The article “Proof or Bluff? Evaluating Large Language Models at the 2025 American Mathematical Olympiad” assesses the ability of current state-of-the-art large language models (LLMs) to solve six challenging proof-based problems from the prestigious 2025 American Mathematical Olympiad (USAMO). Unlike previous mathematical benchmarks that focused on numerical answers, this study assesses the models’ ability to generate detailed, rigorous mathematical proofs similar to those required in real-world advanced mathematics competitions.

This research tested how well the latest AI language models can solve some of the most difficult mathematical problems given to top high school students in the United States.
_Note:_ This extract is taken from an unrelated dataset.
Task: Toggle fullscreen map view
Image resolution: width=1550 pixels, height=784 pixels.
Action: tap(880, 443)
It found that these AI systems are not yet good at writing detailed and correct mathematical proofs, often making errors in logic or calculations. They typically do not realize when they are wrong and cannot be fully trusted without human verification. This shows that while AI has made great progress, it still needs significant improvement before it can handle the most challenging types of mathematical reasoning that humans do.

What did we learn?

Overall poor performance: All LLMs tested struggled significantly on the USAMO problems, scoring an average of below 5 out of 42 points, reflecting a large gap in their mathematical reasoning and proof generation skills despite their success in previous competitions focused on numerical answers.
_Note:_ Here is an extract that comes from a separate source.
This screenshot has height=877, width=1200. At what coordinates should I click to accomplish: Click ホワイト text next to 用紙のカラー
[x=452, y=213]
Common failure modes: The models frequently made incorrect logical steps, unjustified assumptions, lacked creativity in exploring alternative solution strategies, and occasionally made algebraic or arithmetic errors. They tended to generalize incorrectly from small examples and sometimes assumed the required final answers even when this was not justified.

Models consistently confident but wrong: Unlike humans who know when they are wrong, LLMs confidently claimed solutions even when they are incorrect, highlighting the challenges in trusting AI for rigorous mathematical problems without human validation.

Mixed quality of solutions: Some models (such as O3-MINI and O1-PRO) generally generated clearer and more structured evidence, while others produced chaotic, disorganized answers.

Difficulties with automated grading: Attempts to use other LLMs to automatically grade solutions have failed, as raters often overestimated the correctness of incorrect answers.